[libre-riscv-dev] Using formal to expose bugs in scoreboard

Luke Kenneth Casson Leighton lkcl at lkcl.net
Mon Jun 8 10:40:27 BST 2020

On Mon, Jun 8, 2020 at 4:11 AM Yehowshua <yimmanuel3 at gatech.edu> wrote:
> This error highlights the need for formal on the scoreboard.

this exact need was taken into consideration when the application for
NLNet Funding for the Formal Correctnes Proofs was made, a year ago.
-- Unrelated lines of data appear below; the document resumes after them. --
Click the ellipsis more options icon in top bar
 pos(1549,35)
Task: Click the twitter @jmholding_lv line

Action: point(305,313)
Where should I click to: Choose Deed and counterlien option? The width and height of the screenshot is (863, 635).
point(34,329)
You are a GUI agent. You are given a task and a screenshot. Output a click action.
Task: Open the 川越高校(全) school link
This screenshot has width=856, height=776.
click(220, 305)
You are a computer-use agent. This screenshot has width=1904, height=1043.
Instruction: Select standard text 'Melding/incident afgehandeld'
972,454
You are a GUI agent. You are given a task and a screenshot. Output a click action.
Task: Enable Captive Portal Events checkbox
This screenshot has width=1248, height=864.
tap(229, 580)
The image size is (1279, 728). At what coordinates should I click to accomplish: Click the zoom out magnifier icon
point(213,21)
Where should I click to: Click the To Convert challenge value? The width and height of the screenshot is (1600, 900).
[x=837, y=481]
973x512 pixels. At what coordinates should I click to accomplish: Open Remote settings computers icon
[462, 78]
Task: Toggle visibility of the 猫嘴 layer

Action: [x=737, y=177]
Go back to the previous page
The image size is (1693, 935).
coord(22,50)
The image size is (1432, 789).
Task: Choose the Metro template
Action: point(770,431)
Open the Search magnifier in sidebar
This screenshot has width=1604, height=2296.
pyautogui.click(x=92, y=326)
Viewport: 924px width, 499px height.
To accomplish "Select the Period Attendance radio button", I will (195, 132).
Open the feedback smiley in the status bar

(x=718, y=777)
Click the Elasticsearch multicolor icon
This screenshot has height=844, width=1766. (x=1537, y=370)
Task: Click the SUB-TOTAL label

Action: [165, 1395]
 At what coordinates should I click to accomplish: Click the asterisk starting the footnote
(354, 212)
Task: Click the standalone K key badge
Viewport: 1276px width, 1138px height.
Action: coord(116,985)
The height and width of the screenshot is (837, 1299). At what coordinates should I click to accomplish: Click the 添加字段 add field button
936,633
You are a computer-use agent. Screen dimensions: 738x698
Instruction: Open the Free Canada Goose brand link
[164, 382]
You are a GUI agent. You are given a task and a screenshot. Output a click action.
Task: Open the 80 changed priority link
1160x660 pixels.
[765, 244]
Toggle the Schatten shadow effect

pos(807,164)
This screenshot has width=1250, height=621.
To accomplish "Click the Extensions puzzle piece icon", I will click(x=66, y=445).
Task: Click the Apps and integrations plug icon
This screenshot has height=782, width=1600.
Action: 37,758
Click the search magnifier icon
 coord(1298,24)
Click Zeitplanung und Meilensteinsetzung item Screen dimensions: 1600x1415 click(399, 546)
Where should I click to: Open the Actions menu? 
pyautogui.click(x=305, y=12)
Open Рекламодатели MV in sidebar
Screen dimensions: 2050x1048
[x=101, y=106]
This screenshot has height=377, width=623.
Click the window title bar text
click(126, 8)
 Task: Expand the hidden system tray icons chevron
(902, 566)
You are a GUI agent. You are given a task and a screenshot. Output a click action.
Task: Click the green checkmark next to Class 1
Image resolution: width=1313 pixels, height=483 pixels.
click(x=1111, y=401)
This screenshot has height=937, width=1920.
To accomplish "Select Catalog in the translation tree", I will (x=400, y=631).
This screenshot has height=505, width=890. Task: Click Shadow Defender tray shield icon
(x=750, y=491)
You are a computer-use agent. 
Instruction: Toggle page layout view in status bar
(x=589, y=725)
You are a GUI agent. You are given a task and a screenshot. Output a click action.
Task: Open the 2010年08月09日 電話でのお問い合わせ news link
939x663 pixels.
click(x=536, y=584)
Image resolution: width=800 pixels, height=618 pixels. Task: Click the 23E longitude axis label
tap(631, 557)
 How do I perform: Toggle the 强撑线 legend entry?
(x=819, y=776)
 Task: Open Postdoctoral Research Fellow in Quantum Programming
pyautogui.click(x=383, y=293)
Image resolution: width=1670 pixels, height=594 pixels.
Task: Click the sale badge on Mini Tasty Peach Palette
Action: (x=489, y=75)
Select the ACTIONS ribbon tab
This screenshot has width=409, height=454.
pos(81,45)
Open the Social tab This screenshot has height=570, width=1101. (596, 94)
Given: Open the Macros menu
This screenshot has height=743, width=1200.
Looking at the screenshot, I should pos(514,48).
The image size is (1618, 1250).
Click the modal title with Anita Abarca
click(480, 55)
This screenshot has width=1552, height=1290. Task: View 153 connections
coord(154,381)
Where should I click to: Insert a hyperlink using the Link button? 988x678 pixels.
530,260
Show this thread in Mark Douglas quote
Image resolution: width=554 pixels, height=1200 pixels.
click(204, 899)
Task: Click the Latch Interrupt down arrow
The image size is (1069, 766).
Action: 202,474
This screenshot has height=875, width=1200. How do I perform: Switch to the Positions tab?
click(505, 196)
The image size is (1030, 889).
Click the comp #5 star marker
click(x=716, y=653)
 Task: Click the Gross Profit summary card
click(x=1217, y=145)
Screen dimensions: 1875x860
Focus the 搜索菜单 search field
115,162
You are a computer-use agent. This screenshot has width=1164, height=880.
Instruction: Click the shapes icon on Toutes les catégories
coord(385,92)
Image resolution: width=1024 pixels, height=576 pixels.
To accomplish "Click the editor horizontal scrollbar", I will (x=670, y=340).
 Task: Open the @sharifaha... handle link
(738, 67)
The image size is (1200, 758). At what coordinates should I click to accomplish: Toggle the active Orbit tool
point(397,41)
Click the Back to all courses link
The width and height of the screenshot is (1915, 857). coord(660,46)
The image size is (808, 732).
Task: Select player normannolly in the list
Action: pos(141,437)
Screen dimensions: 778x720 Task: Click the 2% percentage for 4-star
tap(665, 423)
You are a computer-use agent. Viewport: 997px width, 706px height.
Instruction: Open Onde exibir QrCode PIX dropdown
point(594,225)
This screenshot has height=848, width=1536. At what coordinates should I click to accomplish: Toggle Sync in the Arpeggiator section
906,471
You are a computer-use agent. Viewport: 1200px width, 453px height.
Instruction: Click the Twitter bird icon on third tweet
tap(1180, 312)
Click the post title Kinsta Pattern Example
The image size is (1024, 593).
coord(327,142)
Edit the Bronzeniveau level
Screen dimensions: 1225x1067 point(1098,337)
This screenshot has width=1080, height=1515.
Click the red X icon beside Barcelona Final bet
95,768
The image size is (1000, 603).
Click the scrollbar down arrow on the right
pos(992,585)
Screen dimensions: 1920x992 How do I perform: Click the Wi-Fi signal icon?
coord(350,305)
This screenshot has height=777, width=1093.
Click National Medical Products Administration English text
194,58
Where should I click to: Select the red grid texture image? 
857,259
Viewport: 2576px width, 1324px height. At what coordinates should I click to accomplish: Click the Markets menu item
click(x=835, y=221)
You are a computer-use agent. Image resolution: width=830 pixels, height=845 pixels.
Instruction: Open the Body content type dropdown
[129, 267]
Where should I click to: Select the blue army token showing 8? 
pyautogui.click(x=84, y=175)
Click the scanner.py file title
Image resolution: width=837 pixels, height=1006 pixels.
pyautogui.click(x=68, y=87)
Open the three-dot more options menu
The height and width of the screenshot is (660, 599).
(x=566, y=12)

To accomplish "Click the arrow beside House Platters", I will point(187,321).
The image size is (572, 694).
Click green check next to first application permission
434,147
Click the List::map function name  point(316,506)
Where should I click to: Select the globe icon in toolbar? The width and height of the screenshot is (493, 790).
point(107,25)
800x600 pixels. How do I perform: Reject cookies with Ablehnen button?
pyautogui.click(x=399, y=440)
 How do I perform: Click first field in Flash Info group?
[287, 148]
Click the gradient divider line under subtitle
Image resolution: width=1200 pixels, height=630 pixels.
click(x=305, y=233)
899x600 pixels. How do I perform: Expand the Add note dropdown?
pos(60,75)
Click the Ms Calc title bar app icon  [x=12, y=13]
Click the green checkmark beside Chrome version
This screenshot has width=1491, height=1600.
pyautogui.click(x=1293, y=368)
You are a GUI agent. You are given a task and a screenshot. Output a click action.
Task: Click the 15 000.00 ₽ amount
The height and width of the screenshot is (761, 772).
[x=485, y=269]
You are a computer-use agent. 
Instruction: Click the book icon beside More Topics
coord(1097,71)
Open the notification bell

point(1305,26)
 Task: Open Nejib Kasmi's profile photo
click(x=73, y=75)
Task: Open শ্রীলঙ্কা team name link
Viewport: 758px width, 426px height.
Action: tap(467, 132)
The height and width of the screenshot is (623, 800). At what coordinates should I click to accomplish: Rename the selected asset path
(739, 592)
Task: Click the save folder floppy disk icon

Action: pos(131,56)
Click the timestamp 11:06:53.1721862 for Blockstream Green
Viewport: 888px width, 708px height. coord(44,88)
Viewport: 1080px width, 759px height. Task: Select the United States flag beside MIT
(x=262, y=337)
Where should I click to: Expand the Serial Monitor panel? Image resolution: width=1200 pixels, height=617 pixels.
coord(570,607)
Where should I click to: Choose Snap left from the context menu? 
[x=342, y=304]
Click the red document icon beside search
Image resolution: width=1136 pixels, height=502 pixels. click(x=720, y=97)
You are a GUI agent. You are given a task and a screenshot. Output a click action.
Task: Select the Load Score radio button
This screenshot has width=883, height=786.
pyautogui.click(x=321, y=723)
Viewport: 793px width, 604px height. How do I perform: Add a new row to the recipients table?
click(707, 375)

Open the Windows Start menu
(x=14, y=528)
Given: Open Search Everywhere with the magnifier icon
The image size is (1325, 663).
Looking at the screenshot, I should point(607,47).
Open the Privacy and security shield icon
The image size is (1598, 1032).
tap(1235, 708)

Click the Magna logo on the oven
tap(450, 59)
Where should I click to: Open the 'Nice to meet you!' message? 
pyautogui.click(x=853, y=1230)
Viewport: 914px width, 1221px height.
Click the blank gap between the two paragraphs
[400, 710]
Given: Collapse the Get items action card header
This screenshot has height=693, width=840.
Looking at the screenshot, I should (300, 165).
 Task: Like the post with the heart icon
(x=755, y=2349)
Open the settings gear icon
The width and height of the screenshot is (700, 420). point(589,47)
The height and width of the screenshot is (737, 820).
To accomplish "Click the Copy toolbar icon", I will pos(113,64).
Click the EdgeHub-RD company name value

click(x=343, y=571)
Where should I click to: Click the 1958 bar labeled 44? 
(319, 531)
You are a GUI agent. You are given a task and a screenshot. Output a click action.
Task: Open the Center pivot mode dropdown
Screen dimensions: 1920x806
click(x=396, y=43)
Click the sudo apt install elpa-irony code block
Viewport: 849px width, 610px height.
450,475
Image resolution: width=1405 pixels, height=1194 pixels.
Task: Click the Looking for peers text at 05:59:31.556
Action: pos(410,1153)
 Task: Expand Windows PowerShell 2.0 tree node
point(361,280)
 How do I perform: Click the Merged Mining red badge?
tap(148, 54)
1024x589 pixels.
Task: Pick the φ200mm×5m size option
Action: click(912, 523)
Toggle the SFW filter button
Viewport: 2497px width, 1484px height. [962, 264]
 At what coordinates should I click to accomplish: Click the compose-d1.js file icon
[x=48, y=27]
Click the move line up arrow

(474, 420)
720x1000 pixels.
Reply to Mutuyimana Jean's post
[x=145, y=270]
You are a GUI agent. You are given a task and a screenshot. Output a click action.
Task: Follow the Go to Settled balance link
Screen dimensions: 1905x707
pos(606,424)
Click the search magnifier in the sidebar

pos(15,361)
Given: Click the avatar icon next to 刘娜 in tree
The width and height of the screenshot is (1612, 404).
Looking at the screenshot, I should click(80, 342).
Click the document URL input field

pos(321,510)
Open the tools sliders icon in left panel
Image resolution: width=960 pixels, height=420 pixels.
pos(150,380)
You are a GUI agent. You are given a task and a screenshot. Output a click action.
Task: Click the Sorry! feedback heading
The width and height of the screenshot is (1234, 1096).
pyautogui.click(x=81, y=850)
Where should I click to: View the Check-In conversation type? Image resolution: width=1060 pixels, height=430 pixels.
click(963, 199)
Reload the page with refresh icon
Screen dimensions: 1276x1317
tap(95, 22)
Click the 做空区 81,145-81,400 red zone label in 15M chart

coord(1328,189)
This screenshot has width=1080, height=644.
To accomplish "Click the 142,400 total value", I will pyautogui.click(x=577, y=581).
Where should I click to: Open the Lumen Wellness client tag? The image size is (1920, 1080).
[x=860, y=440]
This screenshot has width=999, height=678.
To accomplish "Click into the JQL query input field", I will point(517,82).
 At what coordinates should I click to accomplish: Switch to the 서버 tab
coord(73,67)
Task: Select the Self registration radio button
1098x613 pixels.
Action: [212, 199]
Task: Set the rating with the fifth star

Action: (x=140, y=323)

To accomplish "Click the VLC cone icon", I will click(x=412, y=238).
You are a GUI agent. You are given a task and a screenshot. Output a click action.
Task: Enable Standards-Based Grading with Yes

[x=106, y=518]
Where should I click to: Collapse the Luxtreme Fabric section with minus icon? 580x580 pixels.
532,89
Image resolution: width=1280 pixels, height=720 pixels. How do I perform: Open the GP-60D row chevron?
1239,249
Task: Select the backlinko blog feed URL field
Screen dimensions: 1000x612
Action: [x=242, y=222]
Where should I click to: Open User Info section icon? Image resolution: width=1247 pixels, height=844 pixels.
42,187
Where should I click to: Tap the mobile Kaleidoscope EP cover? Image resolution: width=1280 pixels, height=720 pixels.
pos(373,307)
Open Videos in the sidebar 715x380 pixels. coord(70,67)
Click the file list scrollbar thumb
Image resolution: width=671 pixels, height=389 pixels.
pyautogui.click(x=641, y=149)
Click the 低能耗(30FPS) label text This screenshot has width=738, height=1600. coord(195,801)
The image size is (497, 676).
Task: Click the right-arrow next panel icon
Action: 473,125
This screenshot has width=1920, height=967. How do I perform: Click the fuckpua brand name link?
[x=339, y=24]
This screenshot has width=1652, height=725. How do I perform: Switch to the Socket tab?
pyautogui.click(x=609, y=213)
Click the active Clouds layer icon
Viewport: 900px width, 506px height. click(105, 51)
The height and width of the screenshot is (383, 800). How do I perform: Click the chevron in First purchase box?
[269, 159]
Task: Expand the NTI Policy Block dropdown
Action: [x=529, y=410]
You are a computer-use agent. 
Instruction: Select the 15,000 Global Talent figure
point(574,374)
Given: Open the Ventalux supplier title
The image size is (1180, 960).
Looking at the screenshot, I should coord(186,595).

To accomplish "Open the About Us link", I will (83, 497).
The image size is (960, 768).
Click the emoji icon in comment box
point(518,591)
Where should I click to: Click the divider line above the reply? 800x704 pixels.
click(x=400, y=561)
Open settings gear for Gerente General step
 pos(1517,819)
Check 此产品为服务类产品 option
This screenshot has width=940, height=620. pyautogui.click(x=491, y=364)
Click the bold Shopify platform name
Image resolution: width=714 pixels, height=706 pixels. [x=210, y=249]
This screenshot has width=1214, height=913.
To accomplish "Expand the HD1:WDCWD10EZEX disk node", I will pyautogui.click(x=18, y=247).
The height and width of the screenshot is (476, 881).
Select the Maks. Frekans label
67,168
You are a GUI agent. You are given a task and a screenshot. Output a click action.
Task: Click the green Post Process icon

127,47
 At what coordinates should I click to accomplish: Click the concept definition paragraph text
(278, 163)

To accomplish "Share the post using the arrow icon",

as it is critically important a budget of EUR 5,000 was allocated just
to this *one* task:

michael began a Formal Correctness Proof for the MultiCompUnit on the
24th of May:

that Correctness Proof is designed to complement the bugreport that
you referenced (see further below)

Samuel Falvo's work was what originally inspired us to use a hybrid
combination of "simple, clear, well-documented" unit tests plus
extensive Formal Correctness Proofs:

although i cannot find the original discussion, it is elsewhere on the
internet several months prior to the Aug 2019 discussion, Samuel's
insights showed us that writing comprehensive Unit Tests simply does
not catch everything, and even if efforts are made to try to do so the
sheer quantity of code involved masks errors, distracts from the
actual code being tested, and doesn't catch all errors anyway.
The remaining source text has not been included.